C’est le moment de s’asseoir et de se laisser envouter par les images éclatantes d’une vidéo panoramique tourné et monté par un collectif (Arzamassova, Evzovich, Fridkees, Svyatsky). Dans un rythme lent, doux défilent des scènes teintées d’un érotisme latent, d’une sensualité permanente qui, parfois, semblent avoir une atmosphère proche des tableaux de Paul Delvaux. La richesse visuelle des coloris, la luminosité féérique emporte délicatement vers un rêve éveillé inoubliable.

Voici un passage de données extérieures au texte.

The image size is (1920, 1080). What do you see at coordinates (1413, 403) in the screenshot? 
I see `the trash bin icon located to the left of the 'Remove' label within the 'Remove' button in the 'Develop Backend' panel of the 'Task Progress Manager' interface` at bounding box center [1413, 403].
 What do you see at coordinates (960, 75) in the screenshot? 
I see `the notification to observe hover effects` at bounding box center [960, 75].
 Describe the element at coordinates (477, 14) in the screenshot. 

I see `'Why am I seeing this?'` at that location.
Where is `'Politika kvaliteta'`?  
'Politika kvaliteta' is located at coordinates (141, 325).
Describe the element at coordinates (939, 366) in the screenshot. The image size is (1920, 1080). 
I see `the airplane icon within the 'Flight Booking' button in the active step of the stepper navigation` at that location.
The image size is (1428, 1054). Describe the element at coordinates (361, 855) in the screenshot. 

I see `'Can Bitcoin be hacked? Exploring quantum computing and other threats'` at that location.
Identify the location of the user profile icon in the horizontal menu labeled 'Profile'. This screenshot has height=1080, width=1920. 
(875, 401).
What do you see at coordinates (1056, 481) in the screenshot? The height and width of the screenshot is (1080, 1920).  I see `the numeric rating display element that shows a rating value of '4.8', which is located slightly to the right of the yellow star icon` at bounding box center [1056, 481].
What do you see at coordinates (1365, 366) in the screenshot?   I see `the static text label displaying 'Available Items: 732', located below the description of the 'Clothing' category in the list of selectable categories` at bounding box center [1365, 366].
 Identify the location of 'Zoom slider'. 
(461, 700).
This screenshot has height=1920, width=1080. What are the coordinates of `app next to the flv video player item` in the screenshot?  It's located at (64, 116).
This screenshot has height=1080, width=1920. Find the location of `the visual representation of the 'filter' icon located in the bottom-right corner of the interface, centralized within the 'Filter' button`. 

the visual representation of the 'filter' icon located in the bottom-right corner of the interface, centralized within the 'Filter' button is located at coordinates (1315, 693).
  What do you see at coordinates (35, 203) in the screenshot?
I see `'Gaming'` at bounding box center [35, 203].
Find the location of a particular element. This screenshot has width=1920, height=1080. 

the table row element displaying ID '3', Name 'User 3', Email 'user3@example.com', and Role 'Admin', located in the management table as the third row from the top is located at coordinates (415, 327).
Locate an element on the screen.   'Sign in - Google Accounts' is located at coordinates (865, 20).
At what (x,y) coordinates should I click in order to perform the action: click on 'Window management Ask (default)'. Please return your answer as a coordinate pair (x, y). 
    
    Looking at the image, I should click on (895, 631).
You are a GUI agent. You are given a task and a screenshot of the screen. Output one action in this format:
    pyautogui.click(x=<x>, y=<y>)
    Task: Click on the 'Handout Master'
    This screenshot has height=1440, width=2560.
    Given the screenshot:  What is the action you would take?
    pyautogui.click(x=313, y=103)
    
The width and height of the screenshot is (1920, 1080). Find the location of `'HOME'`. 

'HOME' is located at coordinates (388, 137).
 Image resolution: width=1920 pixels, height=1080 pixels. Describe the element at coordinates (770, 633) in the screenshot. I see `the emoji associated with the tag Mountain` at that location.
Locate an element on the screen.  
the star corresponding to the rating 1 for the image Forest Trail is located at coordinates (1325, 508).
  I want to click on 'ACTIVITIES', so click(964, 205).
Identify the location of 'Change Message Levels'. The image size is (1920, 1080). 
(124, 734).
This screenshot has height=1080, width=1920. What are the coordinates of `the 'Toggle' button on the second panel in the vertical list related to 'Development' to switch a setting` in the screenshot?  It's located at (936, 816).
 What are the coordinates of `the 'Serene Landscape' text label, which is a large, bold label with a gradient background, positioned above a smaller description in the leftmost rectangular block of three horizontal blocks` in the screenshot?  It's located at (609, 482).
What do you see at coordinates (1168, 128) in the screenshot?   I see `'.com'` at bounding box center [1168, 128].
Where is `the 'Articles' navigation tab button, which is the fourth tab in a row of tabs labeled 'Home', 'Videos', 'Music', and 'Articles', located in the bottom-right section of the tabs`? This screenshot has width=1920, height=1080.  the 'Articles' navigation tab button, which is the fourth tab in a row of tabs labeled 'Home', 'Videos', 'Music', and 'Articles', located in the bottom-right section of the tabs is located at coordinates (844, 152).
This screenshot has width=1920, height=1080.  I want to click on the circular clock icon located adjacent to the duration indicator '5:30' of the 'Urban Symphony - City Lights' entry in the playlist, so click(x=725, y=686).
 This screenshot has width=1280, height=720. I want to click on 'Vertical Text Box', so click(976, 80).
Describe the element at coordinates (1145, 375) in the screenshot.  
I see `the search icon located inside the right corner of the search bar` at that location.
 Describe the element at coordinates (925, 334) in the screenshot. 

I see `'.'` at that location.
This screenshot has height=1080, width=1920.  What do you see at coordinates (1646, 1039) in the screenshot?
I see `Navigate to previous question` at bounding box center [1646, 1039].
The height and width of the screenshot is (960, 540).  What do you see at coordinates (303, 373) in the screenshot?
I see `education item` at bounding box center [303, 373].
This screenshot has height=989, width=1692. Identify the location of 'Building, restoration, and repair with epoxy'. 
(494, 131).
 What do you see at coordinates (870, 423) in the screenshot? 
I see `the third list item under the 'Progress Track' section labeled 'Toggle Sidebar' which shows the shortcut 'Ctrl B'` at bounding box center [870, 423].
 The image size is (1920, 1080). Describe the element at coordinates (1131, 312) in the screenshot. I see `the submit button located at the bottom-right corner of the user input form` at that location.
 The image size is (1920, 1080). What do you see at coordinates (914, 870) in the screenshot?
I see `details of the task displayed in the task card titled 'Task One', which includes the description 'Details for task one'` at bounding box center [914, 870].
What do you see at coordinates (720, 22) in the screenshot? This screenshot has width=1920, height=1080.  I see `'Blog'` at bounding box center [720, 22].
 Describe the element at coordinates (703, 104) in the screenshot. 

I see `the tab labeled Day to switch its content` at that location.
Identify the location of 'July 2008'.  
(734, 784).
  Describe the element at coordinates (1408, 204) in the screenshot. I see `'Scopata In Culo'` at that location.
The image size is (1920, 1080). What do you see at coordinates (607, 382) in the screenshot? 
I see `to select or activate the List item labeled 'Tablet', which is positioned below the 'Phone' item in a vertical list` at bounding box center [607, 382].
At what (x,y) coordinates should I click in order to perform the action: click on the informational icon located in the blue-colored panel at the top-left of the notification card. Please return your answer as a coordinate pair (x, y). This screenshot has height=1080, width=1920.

Il ne reste plus qu’à retrouver la fresque de Derrick Adams. Sur fond arc-en-ciel, la silhouette d’un homme dont une partie du visage est occultée par une sucette géante, imagerie monumentale de la façon dont la publicité impose les achats à faire et les conduites à tenir. Petit rappel aussi de l’étoile de Handforth, halte momentanée devant le « Changing Mirror Wall » de Jeppe Hein, le temps de laisser notre reflet de visiteur vibrer, se déformer, nous contraignant à nous voir différent et à nous souvenir qu’autour de nous tout est susceptible d’être soudain incontrôlable. Emprunter un ultime couloir où Ali Banisadr a peint un triptyque conçu comme un tohu-bohu visuel, agité, violent, baroque, déferlant. Le monde reste dangereux aussi, la guerre collective ou l’agressivité individuelle sont loin d’avoir disparu malgré les progrès scientifiques, malgré les utopies espérées.
Michel Voiturier
Au Tri postal, avenue Willy Brandt à Lille jusqu’au 14 janvier. Production Lille3000
Infos : +33 3 20 14 47 60 ou https://auboutdemesreves-lille3000.com
Catalogue : « Au bout de mes rêves », Collection Vanhaerents, Lille, Tri Postal, 2023, 64 p.